**WHAT IS REQUIRED**.
When you copy the data, keep every word exactly as it is and leave the pictures out.

**DATASET EXTRACT**.
- - -

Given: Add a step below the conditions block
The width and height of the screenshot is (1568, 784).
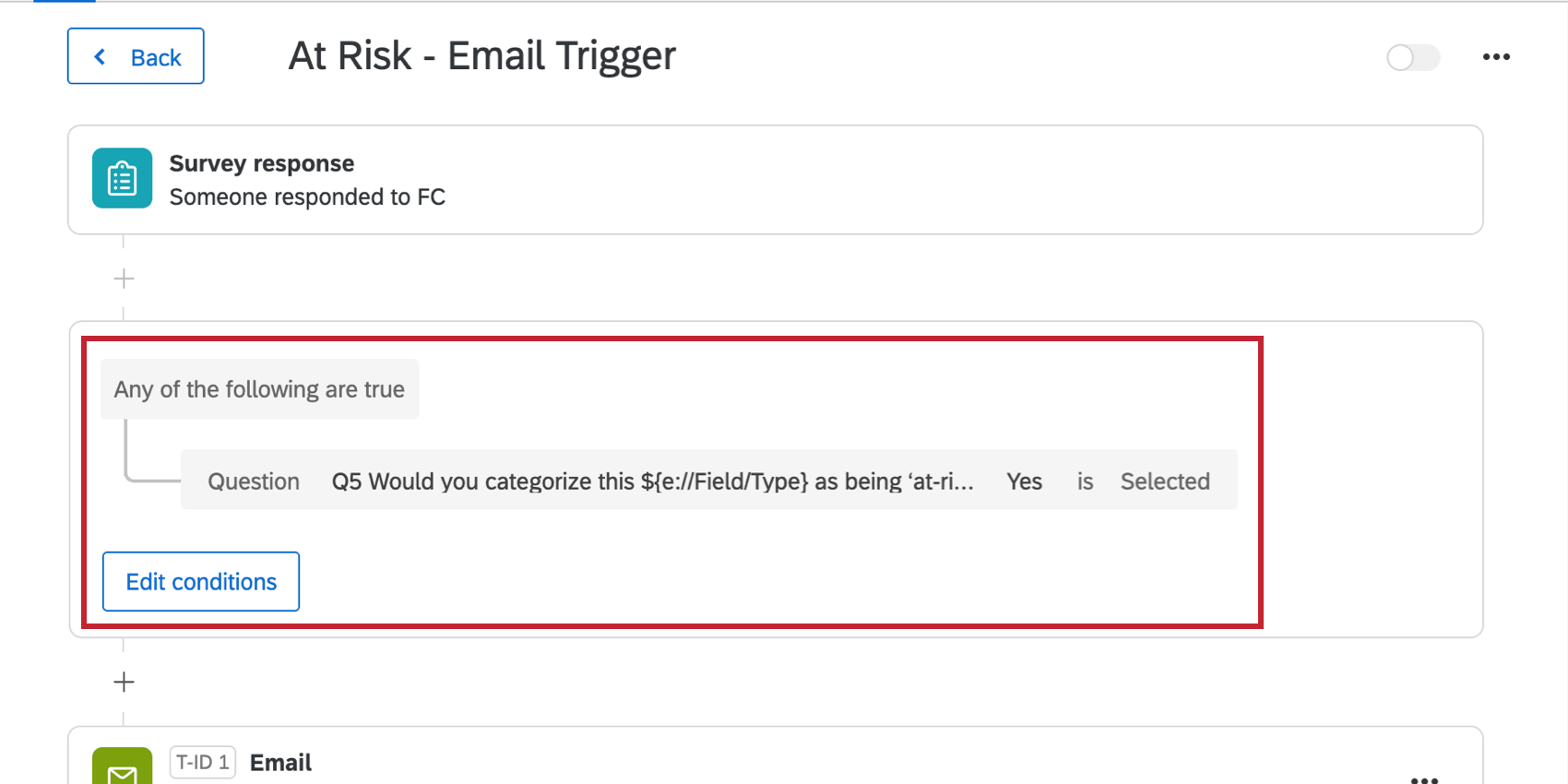Looking at the screenshot, I should (x=124, y=682).
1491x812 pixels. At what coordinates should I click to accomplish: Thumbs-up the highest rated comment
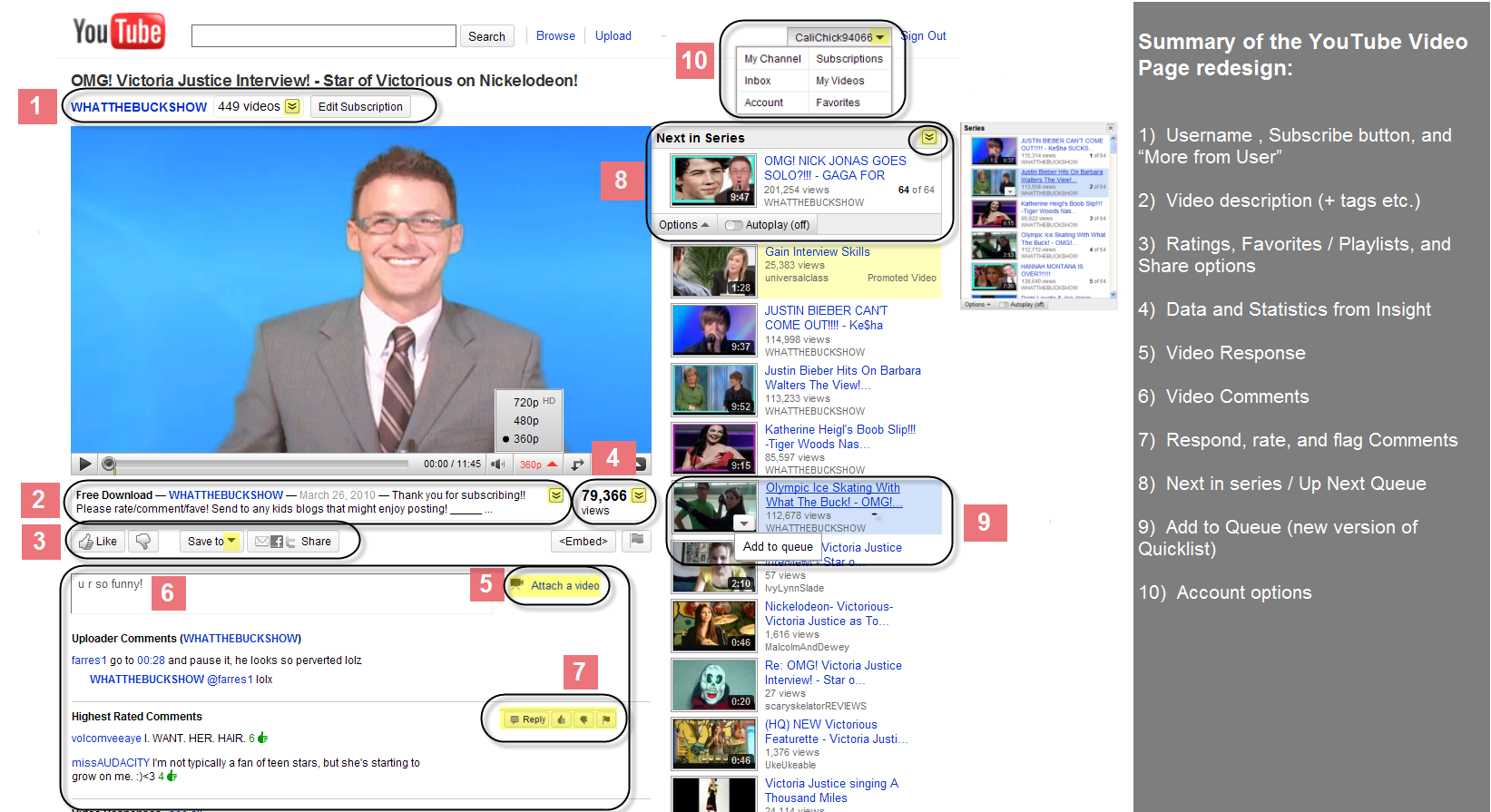[x=561, y=719]
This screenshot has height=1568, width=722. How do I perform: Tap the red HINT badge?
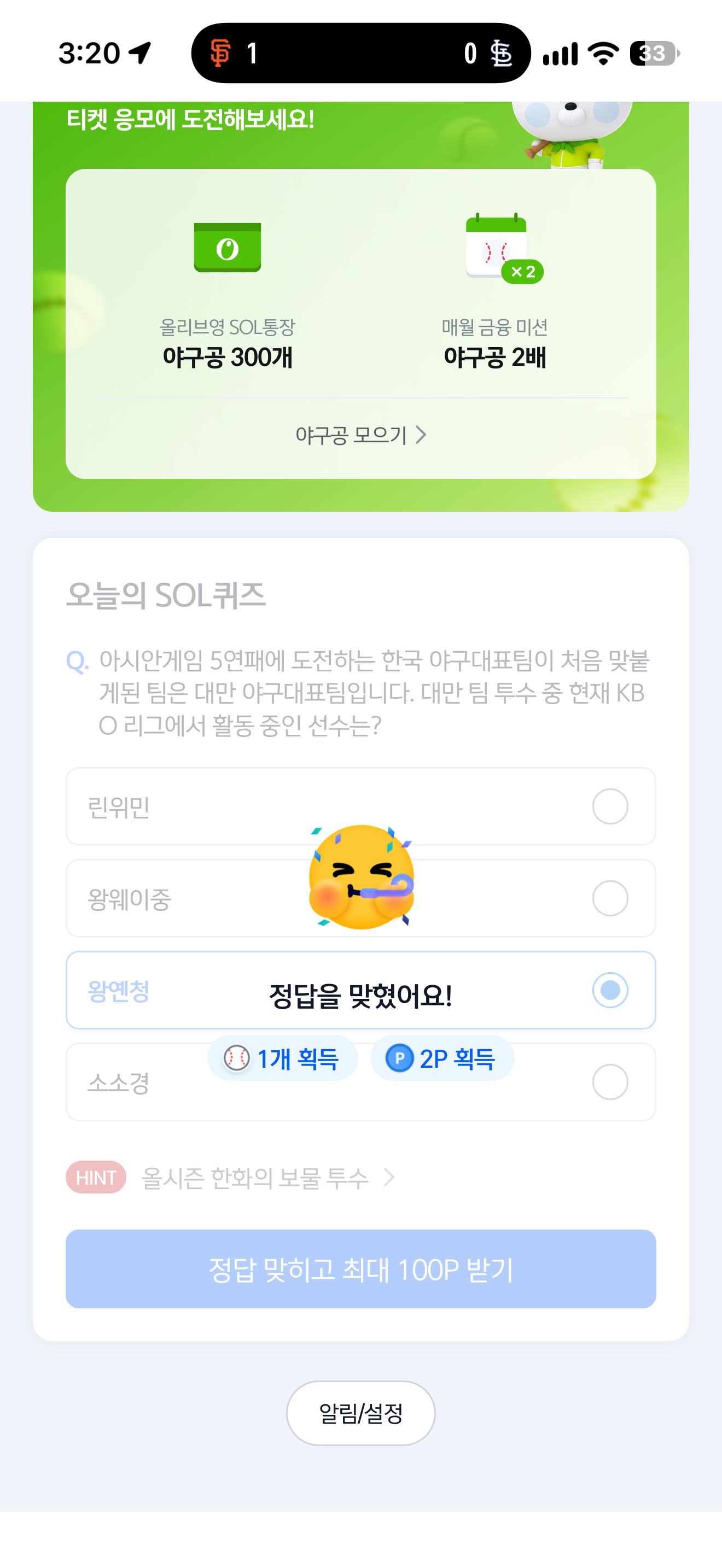[96, 1177]
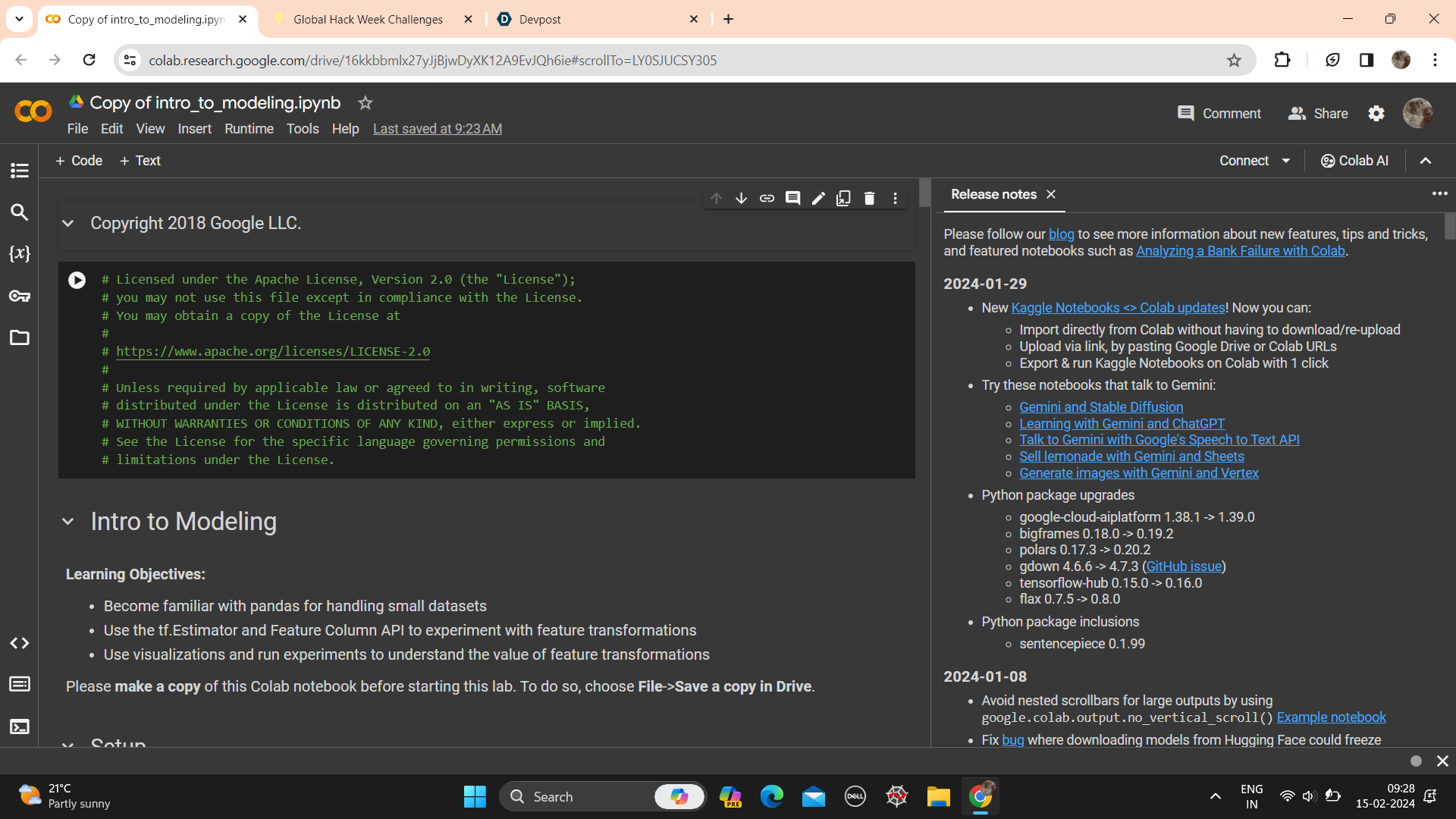Open the Terminal icon in left sidebar
Screen dimensions: 1456x819
(20, 726)
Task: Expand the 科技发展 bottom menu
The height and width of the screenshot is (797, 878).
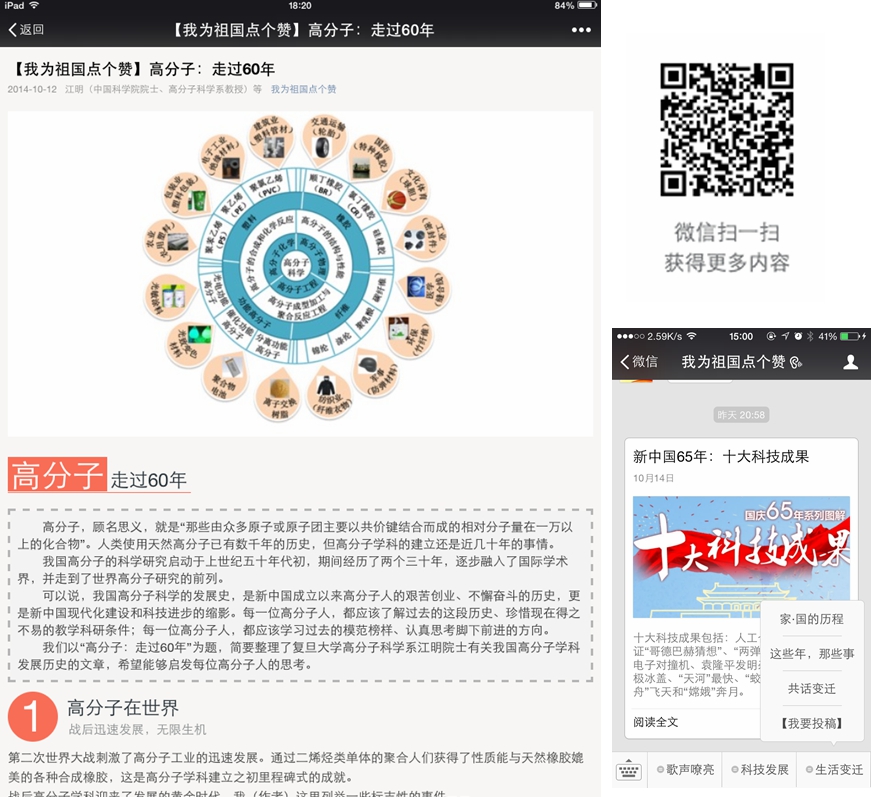Action: point(759,770)
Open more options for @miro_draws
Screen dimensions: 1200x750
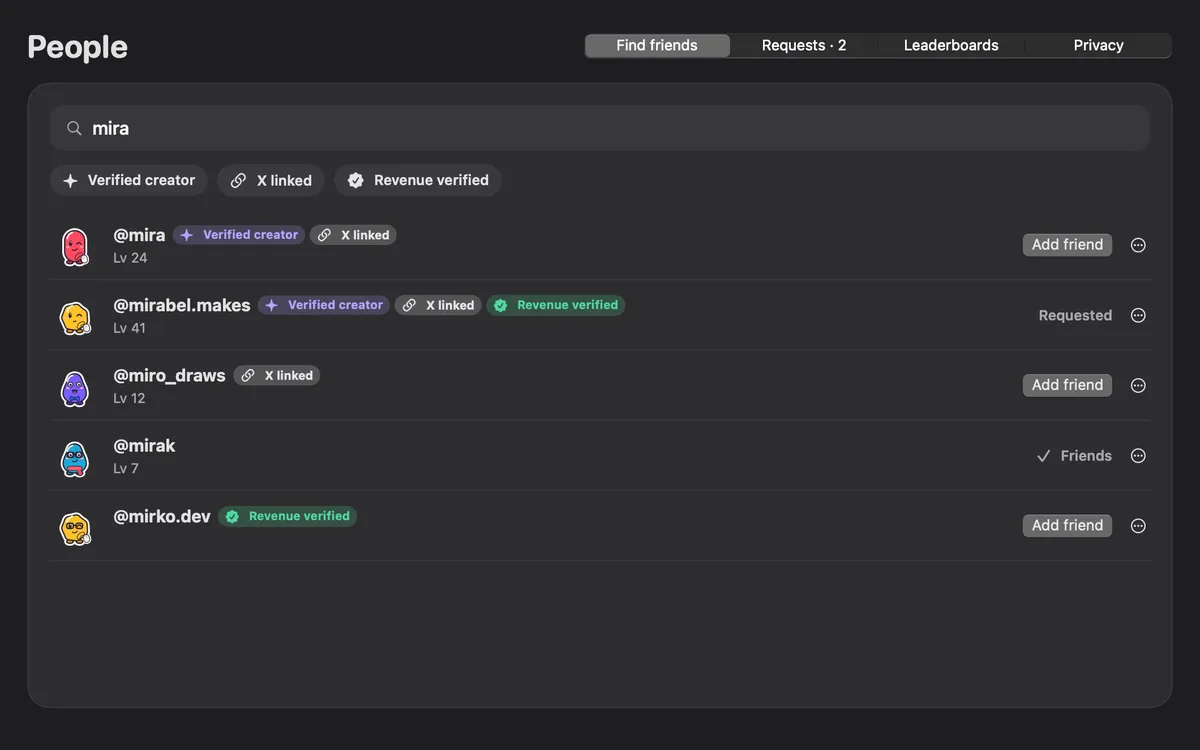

- - -

**ANSWER SECTION**.
Given: Add a step below the conditions block
The width and height of the screenshot is (1568, 784).
Looking at the screenshot, I should (x=124, y=682).
1491x812 pixels. At what coordinates should I click to accomplish: Thumbs-up the highest rated comment
[x=561, y=719]
This screenshot has height=1568, width=722. How do I perform: Tap the red HINT badge?
[96, 1177]
Open the Terminal icon in left sidebar
Screen dimensions: 1456x819
(20, 726)
Task: Expand the 科技发展 bottom menu
The height and width of the screenshot is (797, 878).
Action: point(759,770)
Open more options for @miro_draws
Screen dimensions: 1200x750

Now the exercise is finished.